## ESTRATTO DELLA FONTE:

::::::::::

Sempre dal palco del Meeting di Comunione e Liberazione, Giuseppe Recchi, presidente del Cane a sei zampe, ha commentato la situazione libica, affermando che «l’Eni non è né allarmata né preoccupata per la situazione in Libia ma semmai felice, non solo per la probabile fine di una guerra ma anche per la riapertura del mercato degli idrocarburi», spiegando poi che: «Non è in corso un programma di presenza nel Paese o di riapertura di impianti a breve». Gran parte dei contratti sono stati siglati nell’ambito del Trattato di amicizia italo-libico, attraverso cui Eni ha già pagato i ribelli libici del Cnt, mentre UniCredit ha contribuito alle esigenze del Cnt con un prestito da 300 milioni di euro. L’Italia ha  tagliato ogni collaborazione con il regime del Colonnello, lo scorso 14 luglio. 

Lo stop alla produzione di greggio libico ha pesato non poco sui conti Eni relativi ai primi sei mesi dell’anno, come aveva ricordato l’ad Paolo Scaroni durante la presentazione del bilancio, lo scorso 30 luglio. Nel primo semestre 2011, l’utile della società di San Donato Milanese si è assestato a 3,8 miliardi di euro, in calo del 6% (-31% solo nel secondo trimestre), mentre la produzione ha visto un rallentamento del 12% anno su anno. Presente nel paese dal 1959, quando – si chiamava ancora Agip – ottenne la prima concessione, oggi Eni è il primo operatore internazionale di idrocarburi a Tripoli con 244mila barili al giorno (dati 2009), un sesto della produzione giornaliera del gruppo, oltre a essere anche la prima società straniera nel settore del gas. Nell’ottobre del 2007, la società ha prolungato per un ulteriore quarto di secolo le concessioni nei pozzi del Paese nordafricano, che scadranno nel 2042 per il petrolio e nel 2047 per il gas, mentre nel 2010 al Forum Euromed, Scaroni annunciava nuovi investimenti per «quasi 20 miliardi di dollari» nel prossimo decennio. Intanto, l’agenzia di rating Standard & Poor’s ha promosso il titolo Eni da sell (vendere) a hold (mantenere) a mercati chiusi.

::::::::::

## DATI FORNITI:
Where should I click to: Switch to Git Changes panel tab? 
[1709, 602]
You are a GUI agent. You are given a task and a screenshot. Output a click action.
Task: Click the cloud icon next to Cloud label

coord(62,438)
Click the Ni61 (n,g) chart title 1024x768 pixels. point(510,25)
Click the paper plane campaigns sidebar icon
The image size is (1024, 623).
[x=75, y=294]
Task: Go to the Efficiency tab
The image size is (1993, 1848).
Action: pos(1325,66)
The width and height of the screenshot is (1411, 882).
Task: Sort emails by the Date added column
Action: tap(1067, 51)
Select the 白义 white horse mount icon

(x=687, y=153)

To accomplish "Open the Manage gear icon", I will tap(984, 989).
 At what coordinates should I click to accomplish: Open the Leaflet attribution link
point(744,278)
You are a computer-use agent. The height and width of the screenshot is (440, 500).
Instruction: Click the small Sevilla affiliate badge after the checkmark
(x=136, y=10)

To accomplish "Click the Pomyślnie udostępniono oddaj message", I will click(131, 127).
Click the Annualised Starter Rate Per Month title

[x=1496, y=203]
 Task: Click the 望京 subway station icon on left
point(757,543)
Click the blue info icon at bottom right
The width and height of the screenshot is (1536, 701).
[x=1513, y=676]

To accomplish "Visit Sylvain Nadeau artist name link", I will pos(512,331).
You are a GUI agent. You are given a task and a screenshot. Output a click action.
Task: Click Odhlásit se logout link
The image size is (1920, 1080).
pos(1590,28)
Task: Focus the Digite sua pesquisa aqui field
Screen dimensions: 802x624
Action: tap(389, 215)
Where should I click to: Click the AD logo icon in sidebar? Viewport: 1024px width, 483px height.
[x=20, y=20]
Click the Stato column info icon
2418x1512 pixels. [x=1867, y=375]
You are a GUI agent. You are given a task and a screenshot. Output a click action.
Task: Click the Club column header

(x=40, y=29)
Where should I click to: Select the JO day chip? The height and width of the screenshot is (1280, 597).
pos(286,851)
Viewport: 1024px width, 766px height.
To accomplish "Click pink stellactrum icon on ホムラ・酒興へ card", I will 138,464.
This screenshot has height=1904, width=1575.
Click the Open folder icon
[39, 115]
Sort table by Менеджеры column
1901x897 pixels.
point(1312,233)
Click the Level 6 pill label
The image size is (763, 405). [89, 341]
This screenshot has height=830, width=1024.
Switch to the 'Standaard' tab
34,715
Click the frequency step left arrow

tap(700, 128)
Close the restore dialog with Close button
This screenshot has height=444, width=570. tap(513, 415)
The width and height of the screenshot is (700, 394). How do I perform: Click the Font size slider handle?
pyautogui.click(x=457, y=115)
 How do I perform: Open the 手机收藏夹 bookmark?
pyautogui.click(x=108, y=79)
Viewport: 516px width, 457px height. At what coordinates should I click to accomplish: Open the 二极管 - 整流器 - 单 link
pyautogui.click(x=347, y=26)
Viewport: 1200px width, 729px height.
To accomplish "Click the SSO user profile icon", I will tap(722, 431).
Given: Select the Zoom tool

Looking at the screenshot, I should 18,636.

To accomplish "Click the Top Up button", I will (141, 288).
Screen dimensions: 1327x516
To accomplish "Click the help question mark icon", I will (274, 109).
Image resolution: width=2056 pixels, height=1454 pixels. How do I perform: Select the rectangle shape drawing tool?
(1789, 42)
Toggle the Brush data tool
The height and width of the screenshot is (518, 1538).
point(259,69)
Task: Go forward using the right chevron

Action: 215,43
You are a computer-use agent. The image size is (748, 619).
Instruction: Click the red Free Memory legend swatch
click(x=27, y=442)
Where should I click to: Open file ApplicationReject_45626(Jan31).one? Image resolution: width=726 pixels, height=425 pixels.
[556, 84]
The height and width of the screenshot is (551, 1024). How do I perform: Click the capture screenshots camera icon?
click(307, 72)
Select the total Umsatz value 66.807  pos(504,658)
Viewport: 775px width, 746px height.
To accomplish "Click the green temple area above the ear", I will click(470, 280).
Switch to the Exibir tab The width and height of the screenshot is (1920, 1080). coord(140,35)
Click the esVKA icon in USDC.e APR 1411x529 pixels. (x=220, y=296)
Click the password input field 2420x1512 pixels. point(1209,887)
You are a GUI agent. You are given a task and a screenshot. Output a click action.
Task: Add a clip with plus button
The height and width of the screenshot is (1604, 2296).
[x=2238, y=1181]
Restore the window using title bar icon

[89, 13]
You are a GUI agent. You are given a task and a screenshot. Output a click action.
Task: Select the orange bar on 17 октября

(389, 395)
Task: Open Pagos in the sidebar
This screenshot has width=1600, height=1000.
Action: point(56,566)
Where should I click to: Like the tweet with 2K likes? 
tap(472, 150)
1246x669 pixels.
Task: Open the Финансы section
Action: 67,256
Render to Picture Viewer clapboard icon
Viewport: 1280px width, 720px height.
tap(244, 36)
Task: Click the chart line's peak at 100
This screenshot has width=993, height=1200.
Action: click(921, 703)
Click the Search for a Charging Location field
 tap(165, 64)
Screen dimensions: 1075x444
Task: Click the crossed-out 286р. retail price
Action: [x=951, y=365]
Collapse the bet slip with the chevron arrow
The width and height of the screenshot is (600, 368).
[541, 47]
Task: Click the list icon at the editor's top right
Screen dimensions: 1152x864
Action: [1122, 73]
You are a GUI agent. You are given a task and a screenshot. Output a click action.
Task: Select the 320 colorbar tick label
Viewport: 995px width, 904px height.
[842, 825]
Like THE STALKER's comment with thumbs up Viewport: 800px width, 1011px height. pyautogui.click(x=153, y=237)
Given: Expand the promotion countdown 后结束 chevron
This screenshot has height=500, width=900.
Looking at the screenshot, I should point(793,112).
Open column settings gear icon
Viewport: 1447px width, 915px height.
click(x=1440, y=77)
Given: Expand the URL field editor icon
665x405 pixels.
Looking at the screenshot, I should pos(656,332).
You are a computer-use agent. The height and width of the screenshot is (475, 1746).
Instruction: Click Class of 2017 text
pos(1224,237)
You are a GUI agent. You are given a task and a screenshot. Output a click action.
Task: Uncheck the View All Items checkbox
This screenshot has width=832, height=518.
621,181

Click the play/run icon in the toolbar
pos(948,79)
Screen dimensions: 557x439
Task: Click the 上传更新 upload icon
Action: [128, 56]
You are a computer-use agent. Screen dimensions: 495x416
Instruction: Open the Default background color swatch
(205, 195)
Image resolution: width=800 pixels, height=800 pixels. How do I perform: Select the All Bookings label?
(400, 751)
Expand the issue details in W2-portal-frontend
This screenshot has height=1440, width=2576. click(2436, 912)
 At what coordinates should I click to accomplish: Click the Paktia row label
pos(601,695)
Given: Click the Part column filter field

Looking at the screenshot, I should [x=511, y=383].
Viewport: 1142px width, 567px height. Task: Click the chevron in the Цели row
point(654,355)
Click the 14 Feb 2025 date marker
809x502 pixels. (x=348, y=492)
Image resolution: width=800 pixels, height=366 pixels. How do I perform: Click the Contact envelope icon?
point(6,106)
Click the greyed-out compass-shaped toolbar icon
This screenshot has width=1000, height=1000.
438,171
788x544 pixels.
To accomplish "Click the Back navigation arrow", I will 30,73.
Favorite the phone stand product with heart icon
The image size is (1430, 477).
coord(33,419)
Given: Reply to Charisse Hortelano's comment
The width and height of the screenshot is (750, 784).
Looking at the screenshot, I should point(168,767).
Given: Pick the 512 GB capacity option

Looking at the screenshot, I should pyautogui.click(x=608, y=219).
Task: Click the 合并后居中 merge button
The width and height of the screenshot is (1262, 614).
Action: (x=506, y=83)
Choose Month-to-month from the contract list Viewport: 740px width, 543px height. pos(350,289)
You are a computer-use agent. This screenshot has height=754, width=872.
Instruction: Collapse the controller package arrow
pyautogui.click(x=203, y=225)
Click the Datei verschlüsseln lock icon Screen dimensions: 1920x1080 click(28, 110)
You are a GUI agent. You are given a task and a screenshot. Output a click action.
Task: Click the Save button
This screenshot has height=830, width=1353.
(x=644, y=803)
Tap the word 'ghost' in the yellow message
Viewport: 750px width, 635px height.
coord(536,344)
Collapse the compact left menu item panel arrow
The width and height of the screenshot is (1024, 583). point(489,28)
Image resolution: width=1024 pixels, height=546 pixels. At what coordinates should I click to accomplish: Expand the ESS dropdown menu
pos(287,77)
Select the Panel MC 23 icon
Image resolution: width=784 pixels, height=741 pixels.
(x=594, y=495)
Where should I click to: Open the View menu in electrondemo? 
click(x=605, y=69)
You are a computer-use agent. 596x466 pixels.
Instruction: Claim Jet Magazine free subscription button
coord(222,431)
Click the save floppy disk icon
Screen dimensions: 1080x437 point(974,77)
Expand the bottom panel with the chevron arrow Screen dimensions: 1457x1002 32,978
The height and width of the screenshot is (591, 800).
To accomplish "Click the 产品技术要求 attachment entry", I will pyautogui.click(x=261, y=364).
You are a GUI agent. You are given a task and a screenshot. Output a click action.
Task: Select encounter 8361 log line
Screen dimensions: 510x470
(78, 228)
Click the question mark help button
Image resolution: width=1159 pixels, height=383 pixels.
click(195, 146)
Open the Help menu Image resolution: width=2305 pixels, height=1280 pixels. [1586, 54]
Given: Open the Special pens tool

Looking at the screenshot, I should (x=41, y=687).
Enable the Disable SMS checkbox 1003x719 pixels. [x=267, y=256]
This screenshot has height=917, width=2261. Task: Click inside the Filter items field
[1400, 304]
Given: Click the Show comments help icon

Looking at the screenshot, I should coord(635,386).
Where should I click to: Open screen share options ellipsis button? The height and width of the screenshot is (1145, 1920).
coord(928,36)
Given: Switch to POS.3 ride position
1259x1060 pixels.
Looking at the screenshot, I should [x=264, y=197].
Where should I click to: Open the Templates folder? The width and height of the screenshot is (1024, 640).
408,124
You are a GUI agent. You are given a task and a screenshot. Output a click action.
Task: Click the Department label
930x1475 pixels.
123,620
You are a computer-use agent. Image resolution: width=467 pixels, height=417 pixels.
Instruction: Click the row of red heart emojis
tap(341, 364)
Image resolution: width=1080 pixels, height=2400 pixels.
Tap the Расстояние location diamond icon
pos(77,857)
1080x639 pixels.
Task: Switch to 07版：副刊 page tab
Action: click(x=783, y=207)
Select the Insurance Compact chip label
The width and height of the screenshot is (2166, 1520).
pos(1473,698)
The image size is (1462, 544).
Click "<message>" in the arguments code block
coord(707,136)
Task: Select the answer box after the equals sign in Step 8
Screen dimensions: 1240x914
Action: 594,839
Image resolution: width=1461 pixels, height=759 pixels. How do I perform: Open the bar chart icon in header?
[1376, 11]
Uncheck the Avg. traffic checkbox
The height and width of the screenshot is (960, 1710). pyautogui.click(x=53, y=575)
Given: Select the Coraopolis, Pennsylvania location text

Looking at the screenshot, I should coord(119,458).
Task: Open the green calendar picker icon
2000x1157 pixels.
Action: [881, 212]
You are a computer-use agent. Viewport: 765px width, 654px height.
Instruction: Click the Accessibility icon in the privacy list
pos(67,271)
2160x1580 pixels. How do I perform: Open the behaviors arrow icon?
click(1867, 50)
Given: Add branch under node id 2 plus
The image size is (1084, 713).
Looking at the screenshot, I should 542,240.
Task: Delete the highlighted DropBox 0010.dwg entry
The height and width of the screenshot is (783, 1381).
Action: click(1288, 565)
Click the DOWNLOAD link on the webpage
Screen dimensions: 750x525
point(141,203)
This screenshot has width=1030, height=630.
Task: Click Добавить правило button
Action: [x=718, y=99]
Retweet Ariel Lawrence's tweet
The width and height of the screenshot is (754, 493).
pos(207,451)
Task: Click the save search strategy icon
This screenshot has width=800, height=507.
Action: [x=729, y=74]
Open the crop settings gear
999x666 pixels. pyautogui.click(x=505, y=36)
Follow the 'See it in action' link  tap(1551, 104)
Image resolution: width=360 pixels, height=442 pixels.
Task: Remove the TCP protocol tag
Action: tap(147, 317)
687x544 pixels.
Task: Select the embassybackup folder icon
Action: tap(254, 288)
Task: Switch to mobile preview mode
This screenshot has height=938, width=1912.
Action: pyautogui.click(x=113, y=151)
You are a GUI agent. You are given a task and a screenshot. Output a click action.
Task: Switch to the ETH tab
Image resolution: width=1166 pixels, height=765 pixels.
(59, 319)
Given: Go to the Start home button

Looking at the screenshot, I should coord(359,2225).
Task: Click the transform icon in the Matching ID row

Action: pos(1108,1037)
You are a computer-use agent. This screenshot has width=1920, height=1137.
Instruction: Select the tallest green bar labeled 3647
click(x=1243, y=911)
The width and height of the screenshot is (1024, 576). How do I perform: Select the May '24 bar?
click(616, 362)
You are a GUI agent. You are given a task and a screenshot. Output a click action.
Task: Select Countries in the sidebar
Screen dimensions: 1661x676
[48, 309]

::::::::::

## CONSEGNA 1:
Ricopia senza modifiche le righe dei dati forniti, dalla prima fino alla riga che contiene "I will pos(512,331).", comprese entrambe.
## CONSEGNA 2:
Continua il testo su Eni e la situazione in Libia a partire dall'ultima frase riportata.

## RISPOSTA 1:
Where should I click to: Switch to Git Changes panel tab? 
[1709, 602]
You are a GUI agent. You are given a task and a screenshot. Output a click action.
Task: Click the cloud icon next to Cloud label

coord(62,438)
Click the Ni61 (n,g) chart title 1024x768 pixels. point(510,25)
Click the paper plane campaigns sidebar icon
The image size is (1024, 623).
[x=75, y=294]
Task: Go to the Efficiency tab
The image size is (1993, 1848).
Action: pos(1325,66)
The width and height of the screenshot is (1411, 882).
Task: Sort emails by the Date added column
Action: tap(1067, 51)
Select the 白义 white horse mount icon

(x=687, y=153)

To accomplish "Open the Manage gear icon", I will tap(984, 989).
 At what coordinates should I click to accomplish: Open the Leaflet attribution link
point(744,278)
You are a computer-use agent. The height and width of the screenshot is (440, 500).
Instruction: Click the small Sevilla affiliate badge after the checkmark
(x=136, y=10)

To accomplish "Click the Pomyślnie udostępniono oddaj message", I will click(131, 127).
Click the Annualised Starter Rate Per Month title

[x=1496, y=203]
 Task: Click the 望京 subway station icon on left
point(757,543)
Click the blue info icon at bottom right
The width and height of the screenshot is (1536, 701).
[x=1513, y=676]

To accomplish "Visit Sylvain Nadeau artist name link", I will pos(512,331).

## RISPOSTA 2:
Ottima anche la performance di Ansaldo Sts, braccio operativo di Finmeccanica nel settore delle infrastrutture che nell’agosto 2010, in consorzio con Selex (anch’essa del gruppo Finmeccanica) e con le ferrovie russe Jsc Rzd, ha siglato un contratto per la realizzazione di sistemi di segnalamento e automazione ferroviaria sulla tratta da Sirth a Bengasi, per un valore di 247 milioni di euro. Nel 2009, Ansaldo Sts si era aggiudicata un ordine pari a 541 milioni di euro, per costruire sistemi di telecomunicazioni sulla linea ferroviaria costiera da Ras Ajdir a Sirt e da Al-Hisha a Sabha, lunga 1500 km. Gli ordini complessivi assegnati ad Ansaldo tra il 2009 e il 2010 sono pari a 743 milioni di euro, mentre il Paese conta per il 17% del portafoglio ordini per il 2010.

Ancora presto per capire se e quando verranno scongelati gli asset italiani della Gheddafi Spa in Italia, che vanno dal 2% di Finmeccanica al 7,48% di UniCredit, oltre a una quota nella Juventus. A fine 2010, attraverso il fondo sovrano Lia (Libyian investment authority) Raìs aveva investito 1,9 miliardi di euro in Italia. 

Per quanto riguarda i mercati del debito, il differenziale di rendimento tra i titoli di Stato decennali italiani e i Bund tedeschi, punto di riferimento in Eurozona, dopo aver aperto a 282.84 punti base si attestano a 286 bp, mentre i Cds sull’Italia, i derivati che fungono da assicurazione contro il rischio di default di un’emittente titoli, sono saliti a 367 punti base (dati Markit). 

Sul fronte macroeconomico, oggi l’Organizzazione per lo sviluppo economico di Parigi ha diffuso i dati sul Pil del secondo trimestre dei Paesi aderenti all’area Ocse, che ha visto il quarto rallentamento di fila a +0,2%, rispetto al +0,3% sul primo trimestre dell’anno.
Bene anche le altre piazze continentali: Londra +1,08%, Parigi +1,14%, di pochissimo sotto la parità il Dax di Francoforte a -0,11 per cento.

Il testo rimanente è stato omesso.